The same pattern exists for:

  • SettingsFormInterface
  • AccountCreateFormInterface
  • AccountUpdateFormInterface
  • AccountDeleteFormInterface
  • AccountListFilterFormInterface

This is the right option when the flow is still valid but your fields, choices, or validation rules differ.

Replace The Account Manager When Creation Logic Changes

Replace AccountManagerInterface when account creation depends on project rules:

  • multiple account subtypes such as Provider and Corporate
  • request-driven account creation
  • extra creation side effects
  • custom repository helpers

This is usually cleaner than forking controllers.

Replace Behavior With Events

Prefer subscribers over controller forks when the flow is correct but the business behavior changes.

Good examples are:

  • set status or owner on initialize
  • create related entities on success
  • change redirects
  • run onboarding side effects
  • block or redirect a flow based on project rules

The bundle exposes useful events for registration, settings, and admin CRUDL actions.

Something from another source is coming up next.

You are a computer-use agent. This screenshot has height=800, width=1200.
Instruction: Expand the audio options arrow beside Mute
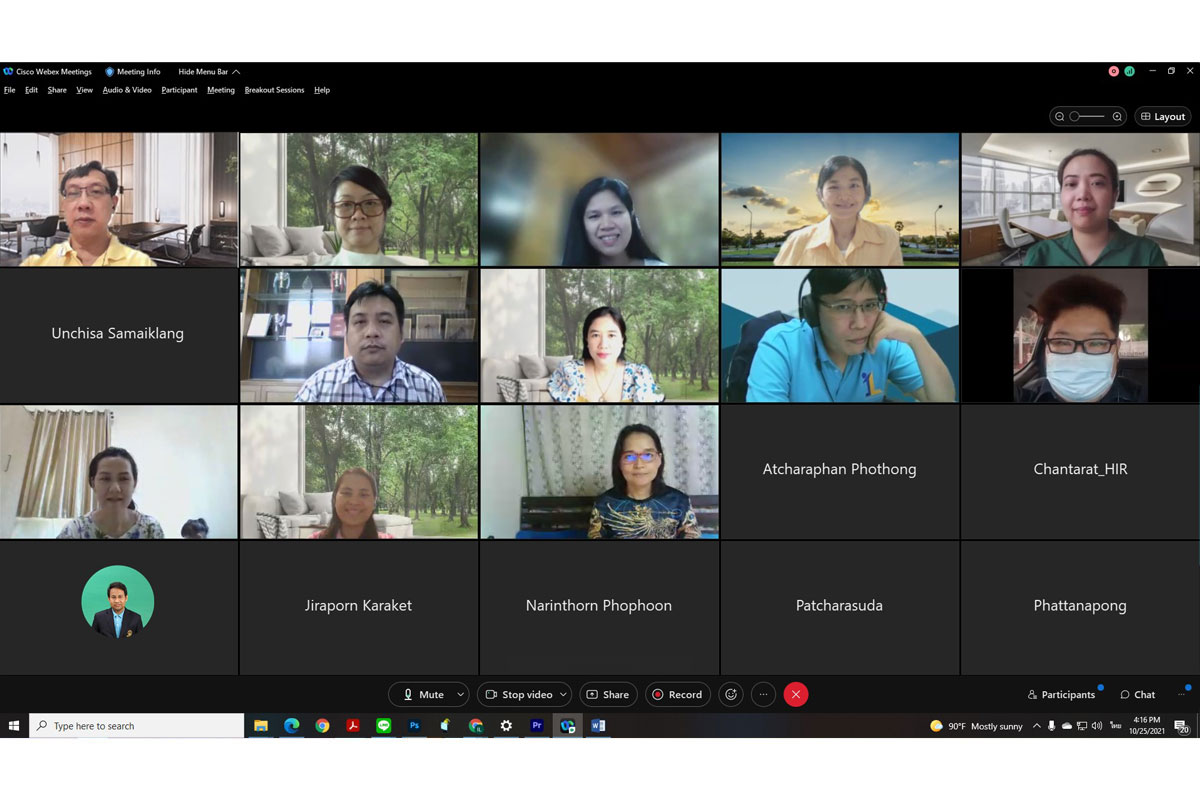(460, 694)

Replace Templates When The UI Changes But The Flow Stays

Template overrides are enough when:

  • the functional flow stays the same
  • the forms are still compatible
  • only layout, wording, or presentation changes

Keep in mind that several bundled templates assume fields such as:

  • account.owner
  • account.owner.displayName
  • relation.user.username
  • app.user.relations

So the default templates are convenient, but not schema-agnostic.

Keep The Bundle As A Base Layer

In practice, the best results usually come from this split:

  • the bundle owns account context, route resolution, basic screens, and reusable infrastructure
  • your application owns domain rules, account-specific permissions, and product-specific onboarding

That keeps your project close to the supported bundle behavior without forcing you into its exact UI or data model.

Fixtures And Managers

The bundle also ships:

  • AccountManagerInterface
  • RelationManagerInterface
  • fixture support through AccountFixtures when Doctrine fixtures are installed

These pieces are useful for admin UI development, seeded test data, and project-specific manager replacement.

Events Reference

The most relevant event groups are:

  • account creation
  • account registration
  • account settings update
  • admin account list, details, create, update, and delete

Most customization work happens through these events and through service replacement of forms, managers, templates, or listeners.